Попали ребята в бомбежку. Только сели обедать. Над головой – девятка. Яша говорит:

– Я привык, раз над головой, значит – бомбы полетят вперед по инерции. Вдруг как завизжит все кругом – оказывается он, сволочь, сбросил в контейнерах мелочь, лягушки. Они, бляди, падают, подпрыгивают, а потом рвутся. Мы плюх куда попало. Я в какой-то кювет, на меня навалились саперы. Сергей в другом месте на саперах сам. Взрывы все ближе, ближе. Ну сейчас нас! Вдавились. Нет, какой-то интервал площади и рвутся дальше. Я приподнял голову, в это время визжит еще одна. Ну это – моя! Нет, благополучно. Кончилось. Но обед прошел вяло и водка была какая-то кислая. Убило одну лошадь и одну ранило. Пристрелили. На обратном пути снова отлеживались в канаве, да в 7 метрах от нас, обгоняя, взорвалась на мине машина. Людей раскидало на несколько метров. Однако, все остались живы, лишь поранило всех.

Проговорив все это, Яша сел писать, написал, отправил и пошел после этого ужинать. „Не ел весь день“.

Около 8 ч. вечера в столовой встретили кинооператора Казакова. Он только что вернулся из Орла, ночевал там. Снимал приход наших войск, встречи. По его словам город не очень разрушен. Хотел снять технику, трупы не удалось. На улицах немного „трофейных девушек“ – открыто зовущих отдохнуть после трудов праведных. Вообще же часть населения разговаривает пока еще неохотно, говорит вместо „наши“ – „красные“ или „русские“. Два года!

Часиков в 11 вечера вернулся из Кром Кудреватых.
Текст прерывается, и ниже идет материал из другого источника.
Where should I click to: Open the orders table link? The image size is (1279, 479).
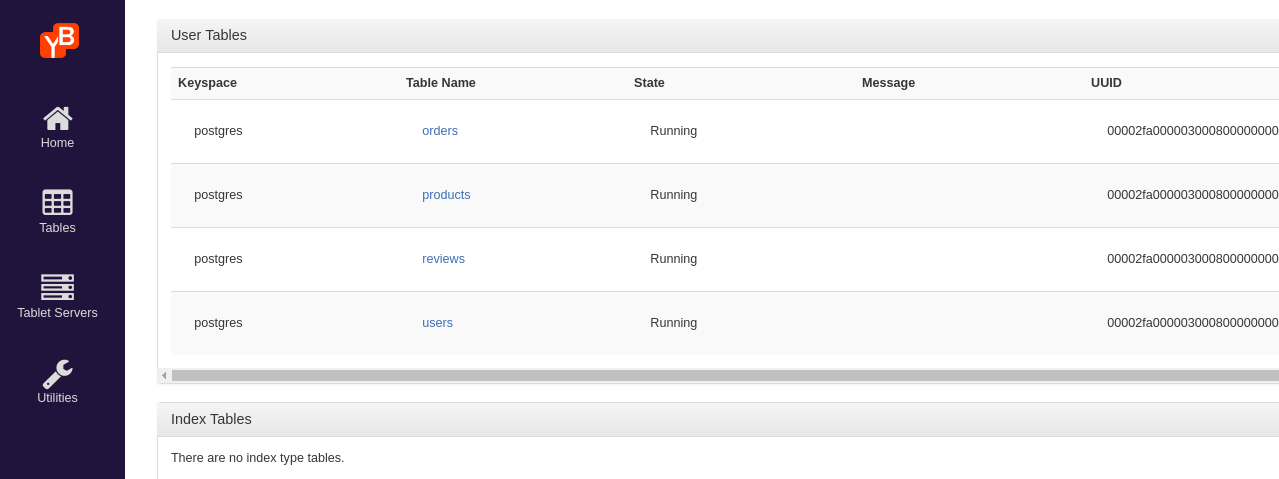coord(440,131)
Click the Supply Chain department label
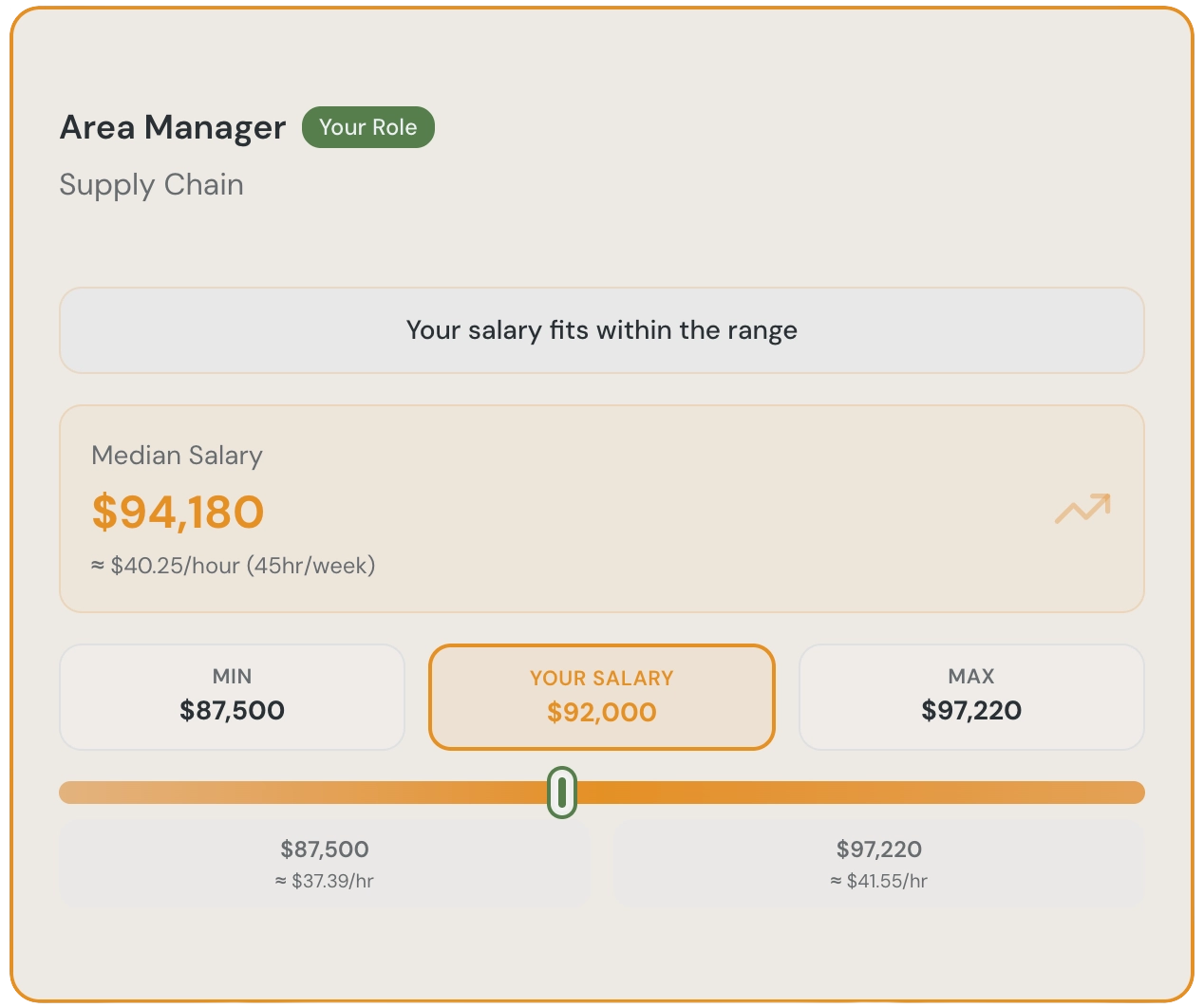The image size is (1204, 1008). [x=151, y=184]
Он рассказывает, что Кромы были оставлены немцами, причем еще накануне, когда немцы были в городе, германские летчики бомбили Кромы, чтобы разрушить. По словам Лени в частях все больше и больше идут разговоры о крахе танков. Говорят, что ни немецкие, ни наши танки не могут пройти там, где артиллерия. Танки, мол, пережили себя. Ну-ну!

Второй особенностью здешнего этапа, Кудреватых считает войну ночью. Все действия, все продвижения наши (и отступление противника) происходит ночью.

20 августа.

Утром 8 августа я и Макаренко выехали на Воронежский фронт посмотреть, что там делается. Решили поехать сами, в связи с оживлением. тамошних событий: курс – на Харьков. Ехали целый день.

Приехали в одно место – ПУ, оказывается, продвинулось вперед. Но тут осталась газета „За честь Родины“. Зашли к редактору Троскунову. Потолковали. Я его знаю по прошлогоднему ЮЗФ. Он жаловался на кадры, на условия. Во время разговора ввалился Шера Шаров (Нюренберг). Он только что прибыл из-под Богодухова, от танкистов. Грязный, как шахтер, и еще длиннее, чем всегда А ехал он в „Оппельке“, складываясь втрое. По дороге их не раз бомбили („мессера прямо ползают“), обстреливали автоматчики, оставшиеся в тылу. Он рассказывал, что танки идут вперед, не задерживаясь, рассекая немецкие силы. Многие немцы бродят по лесам. Ребята наблюдали, как один наш автоматчик подошел к полю пшеницы, крикнул „Руки вверх“ и оттуда вышло около 10 немцев.